HOW TO COMPLETE THIS TASK: From the line that contains "Click the 上行带宽(KB/S) column header" through the closing line of the entries, write out each line exactly; pictures stay out.

DATA RECORDS:
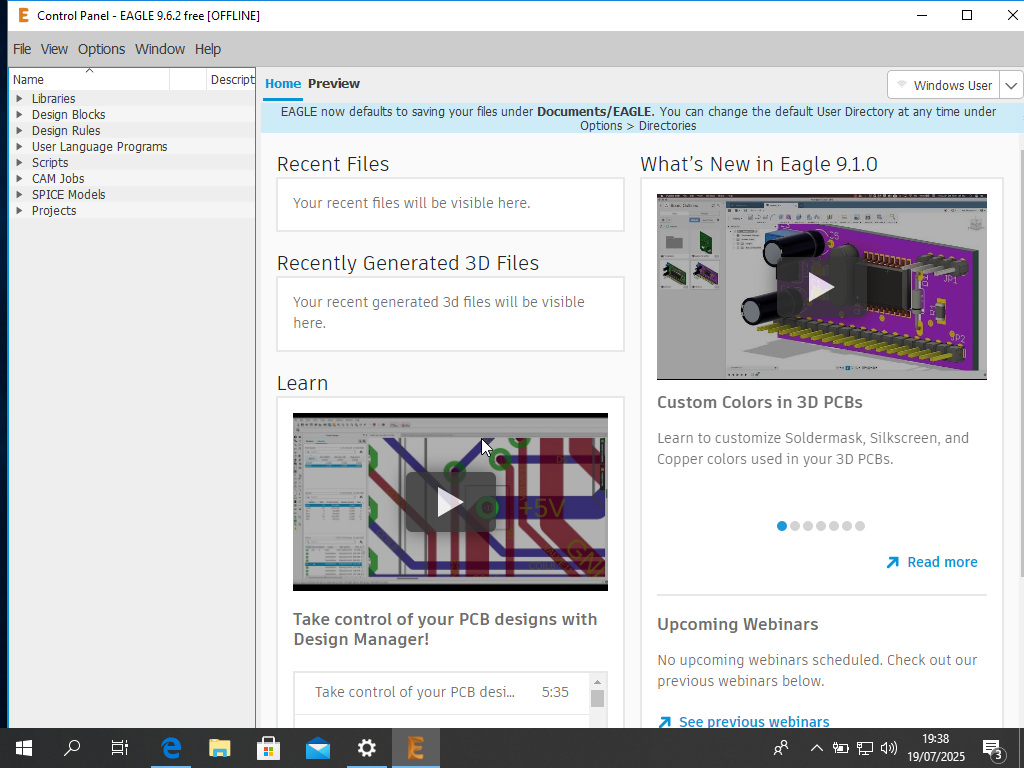Click the video playlist scrollbar
The height and width of the screenshot is (768, 1024).
pos(597,698)
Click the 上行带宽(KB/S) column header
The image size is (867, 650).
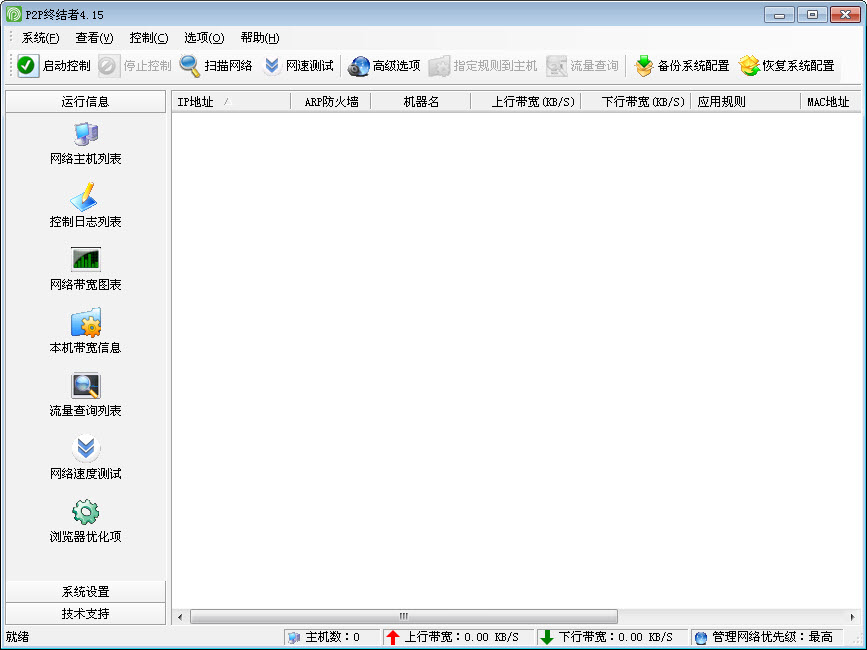point(525,102)
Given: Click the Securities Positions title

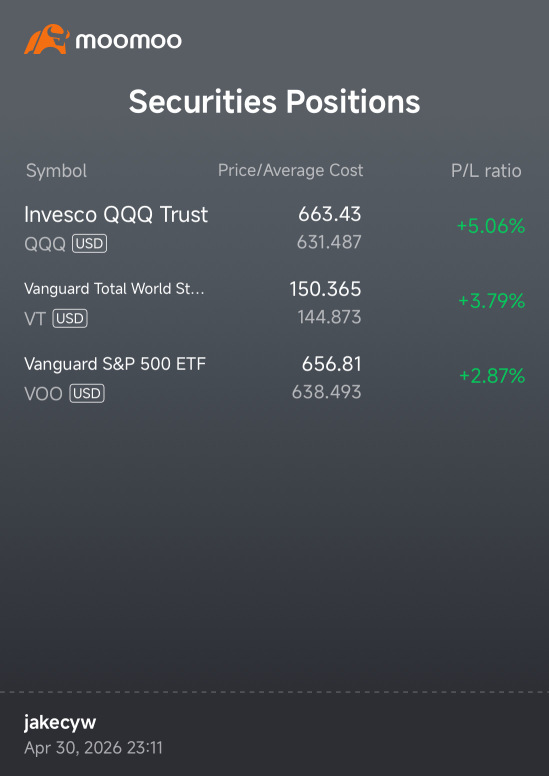Looking at the screenshot, I should click(x=274, y=101).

RESPONSE FOR THIS EXERCISE:
Click the 上行带宽(KB/S) column header
The image size is (867, 650).
point(525,102)
Given: Click the Securities Positions title

Looking at the screenshot, I should click(x=274, y=101).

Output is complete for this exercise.